Gidney counted among his friends many members of the Indian royalty. The rajas and nawabs were forever inviting him for hunting trips. Particular mention may be made of his friendship with Nawab Faiyaz Khan, with whom he shot tigers and panthers in the Bah-Pinhat area. Sir Henry Gidney headed the Anglo-Indian community for 20 years before his death in May 1942. Born at Igatpuri, in the Western Ghats, some 80 miles from Bombay, in 1873, Gidney, a brilliant student was educated at Bangalore, Calcutta and Allahabad before qualifying for the Indian Medical Service. He them joined the Army and saw active service in China during the Boxer Rebellion, being mentioned in despatches for his bravery in 1901.

Three years later Gidney married a girl called Grace Wignall from Agra, which used to have a large Anglo-Indian community at one time.

But Grace was the daughter of a Yorkshireman who had settled down in the city of the Taj, after falling in love with the cantonment there. However the marriage was not successful and after some years Grace went away to England from where she never returned. But Gidney supported her right up to 1937, the year in which she died childless.

After his wife walked out on him, Gidney was posted as civil surgeon in Kohima where he joined an expedition against the head-hunters. Some time later he helped his group to thwart a Naga raid. Gidney's bravery on the occasion, however, went unrewarded, though other members of his team were honoured by the Government. This rankled him so much that he asked for a posting to some other station.

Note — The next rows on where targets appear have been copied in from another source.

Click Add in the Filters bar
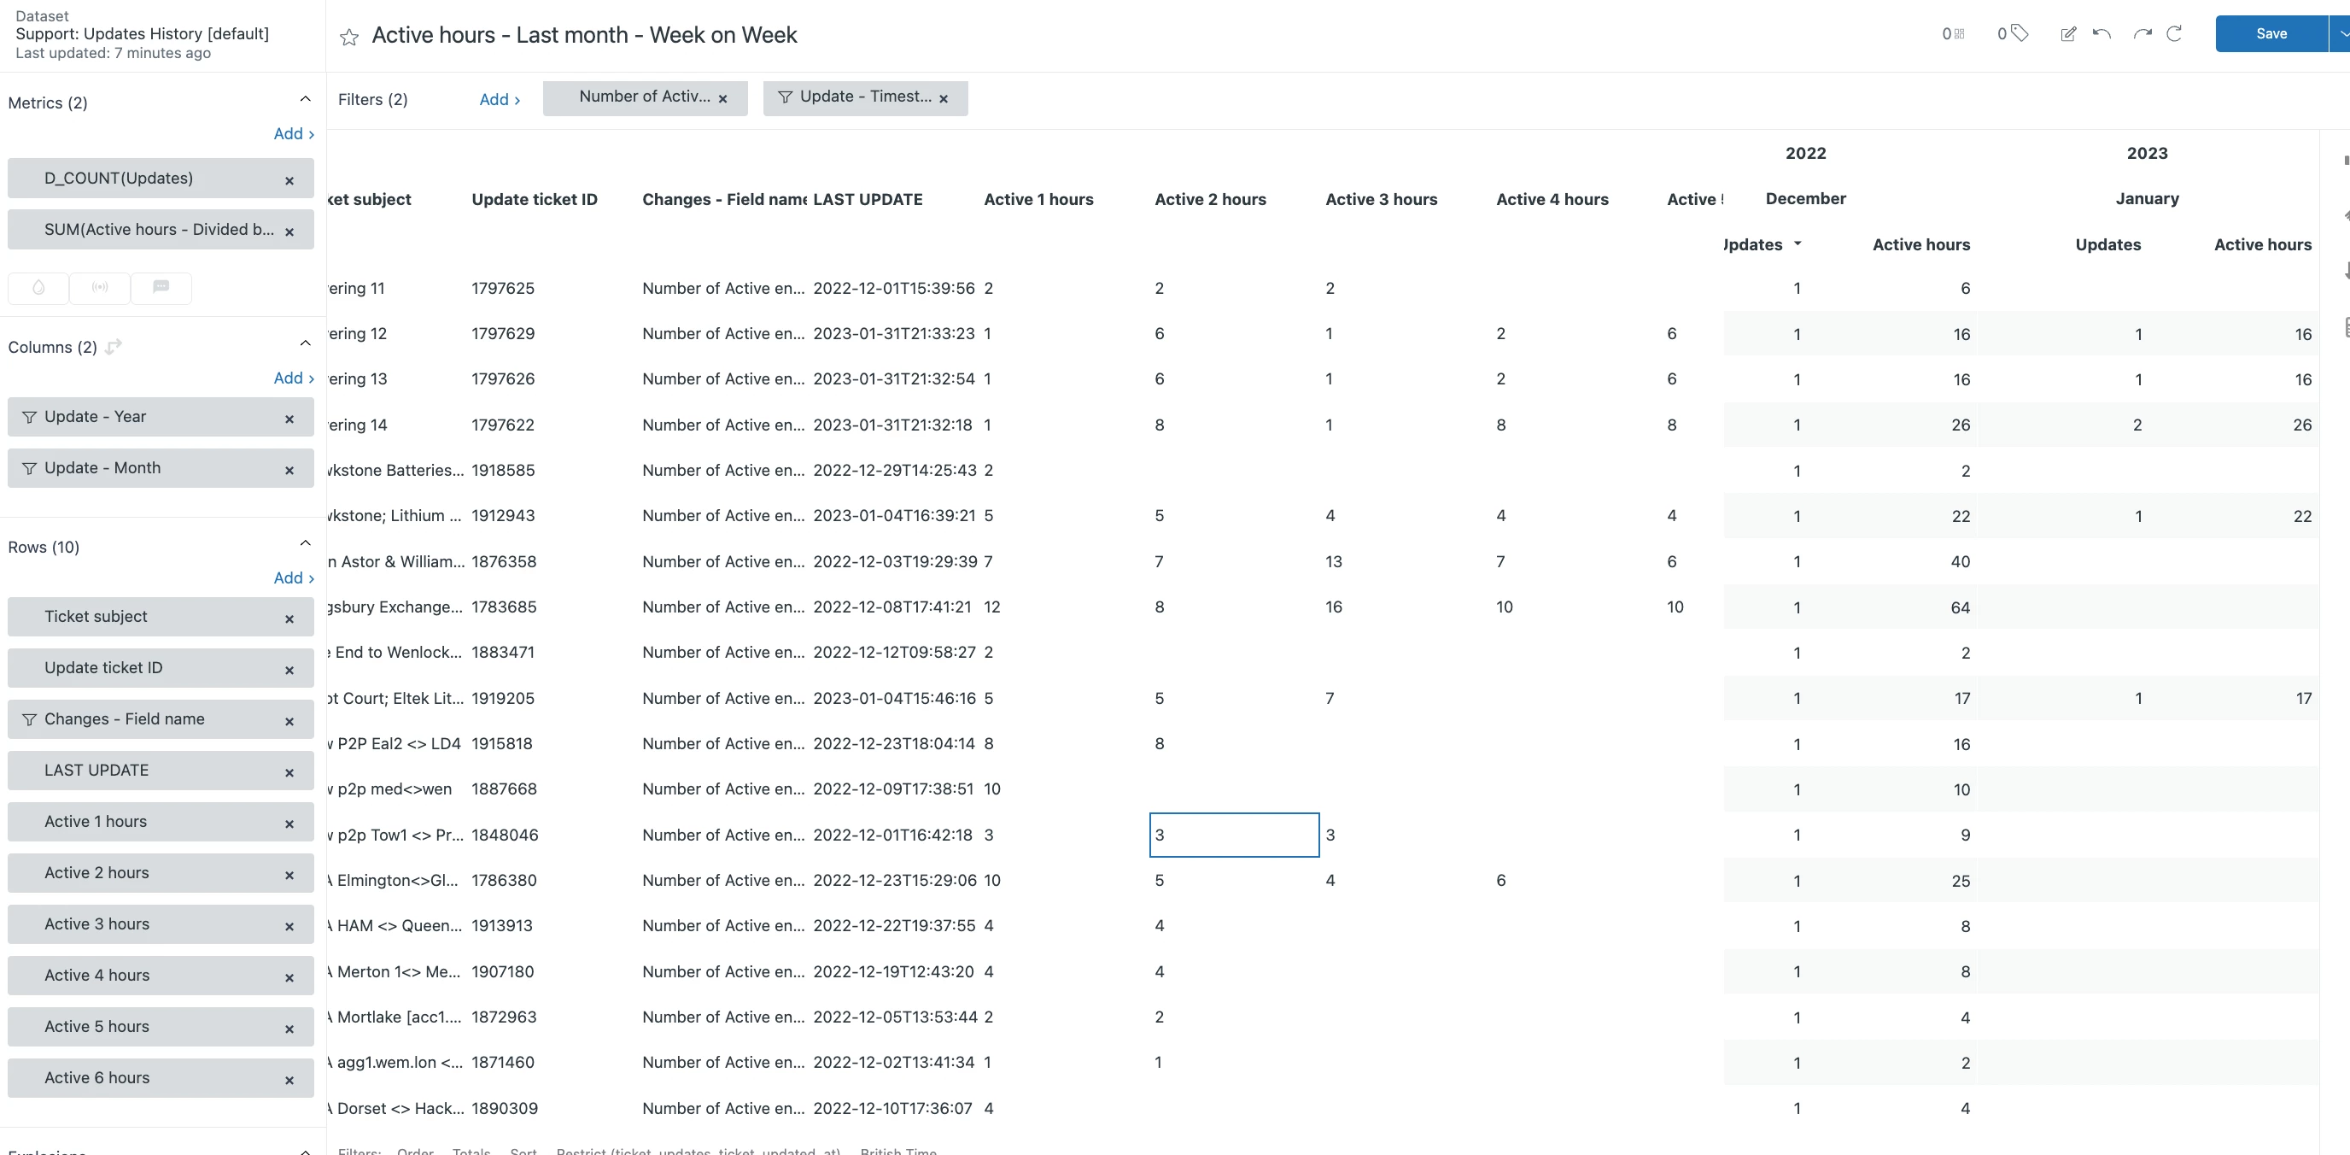2350x1155 pixels. coord(499,99)
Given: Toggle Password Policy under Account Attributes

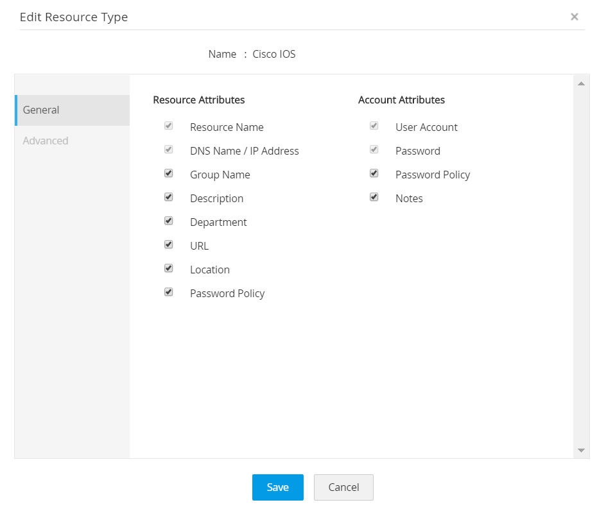Looking at the screenshot, I should (374, 173).
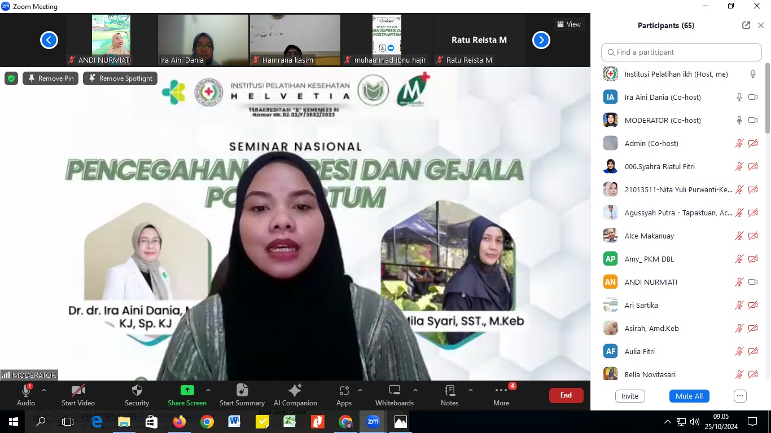Toggle microphone for Ira Aini Dania
This screenshot has width=771, height=433.
739,97
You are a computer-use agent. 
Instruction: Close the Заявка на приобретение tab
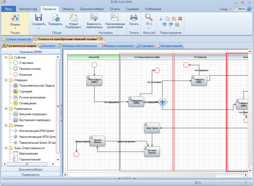tap(101, 39)
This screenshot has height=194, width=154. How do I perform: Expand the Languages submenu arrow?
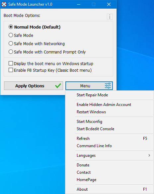coord(149,155)
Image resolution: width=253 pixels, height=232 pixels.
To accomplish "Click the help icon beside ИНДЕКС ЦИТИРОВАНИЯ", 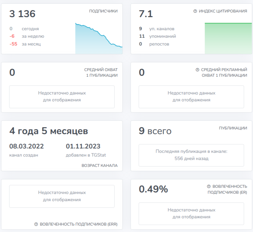I will click(195, 11).
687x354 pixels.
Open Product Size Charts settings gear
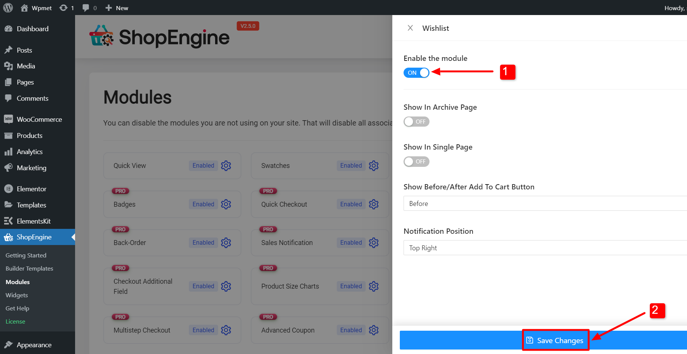[374, 286]
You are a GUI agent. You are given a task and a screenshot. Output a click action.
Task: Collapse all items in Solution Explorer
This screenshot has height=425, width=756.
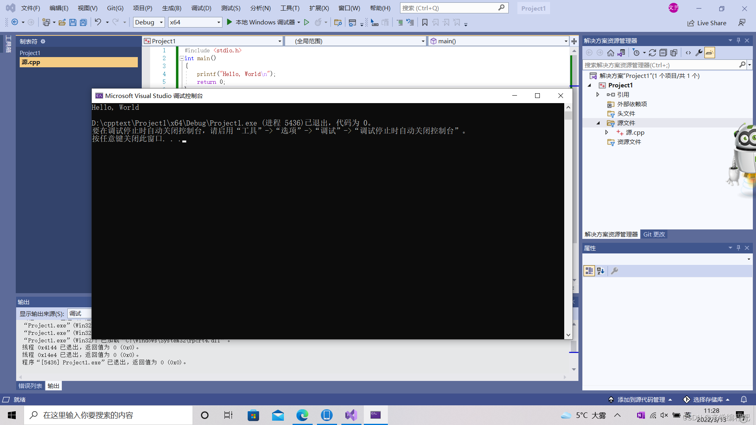(x=663, y=53)
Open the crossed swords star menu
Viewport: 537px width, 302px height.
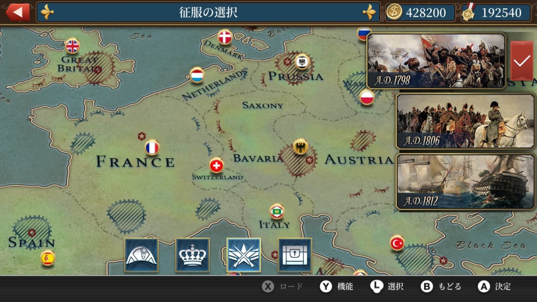[244, 255]
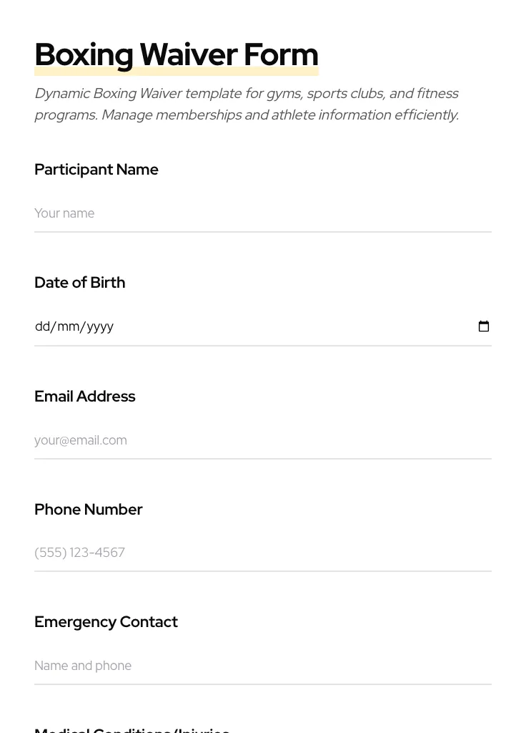
Task: Focus the Emergency Contact input field
Action: point(262,666)
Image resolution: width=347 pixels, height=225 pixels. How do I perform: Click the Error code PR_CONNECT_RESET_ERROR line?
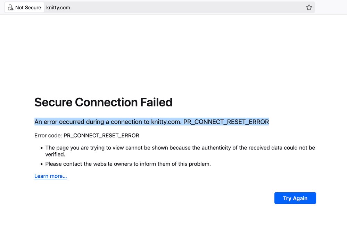(x=86, y=135)
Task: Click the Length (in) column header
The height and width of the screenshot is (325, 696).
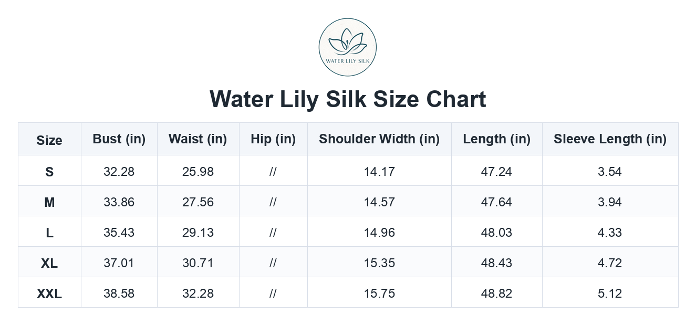Action: 497,139
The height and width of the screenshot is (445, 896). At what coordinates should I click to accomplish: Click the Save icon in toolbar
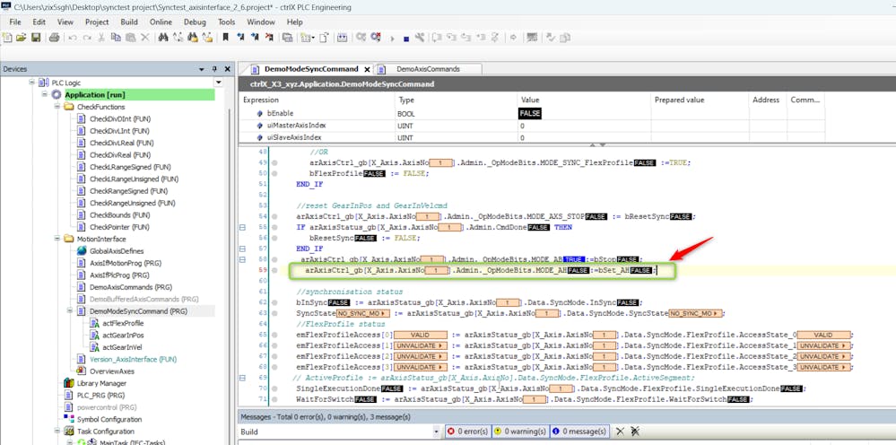(36, 38)
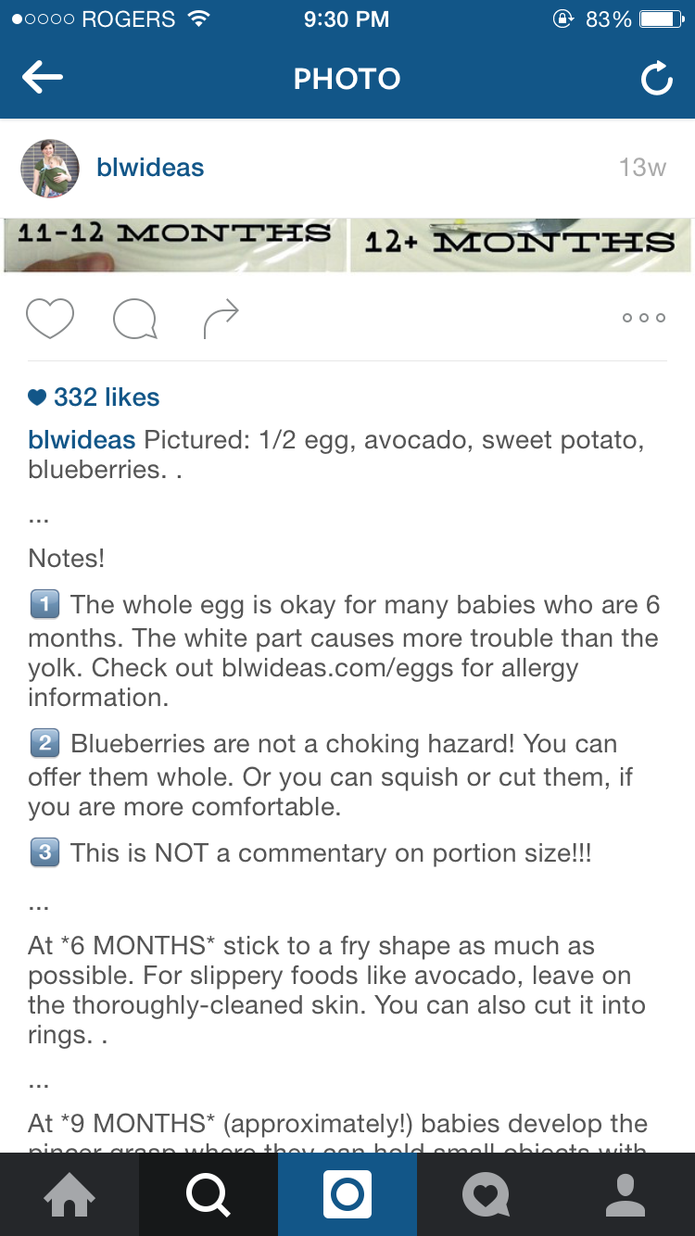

During World War I Gidney was posted at Peshawar and saw active service in the NWFP where again he distinguished himself. He was wounded during the attack on Shabkadar Fort, sought retirement from the IMS and set up practice in Bombay but continued to work for his community. He represented it at all the three Round Table conferences in England, testified before the Simon Commission and the Cripps India Mission, met King George V and spoke up for the sad lot of the Anglo-Indians whom he mentioned as "my people" and then corrected himself to say "Your Majesty's people and my community". Gidney was knighted in 1931 when the Central Legislative Assembly was formed he was nominated to it by the Viceroy.

Sir Henry Gidney, who headed the All-India Arts and Crafts Society, was a man of taste, a lover of art, wine and all the good things of life. He had a large number of women friends whom he regaled at the many parties he attended and where he danced the tango and waltzed with grace. His house in Prithviraj Road, New Delhi, was famous as much for its art collection as it was for its Persian carpets and chandeliers. Gidney died in 1942 of heat stroke on his return to Delhi from his native Igatpuri. Nawab Faiyaz Khan rests near the dargah of Shah Abul Ullah at Lashkarpur in Agra, and not far away lies his other friend, Fred Elis, OBE.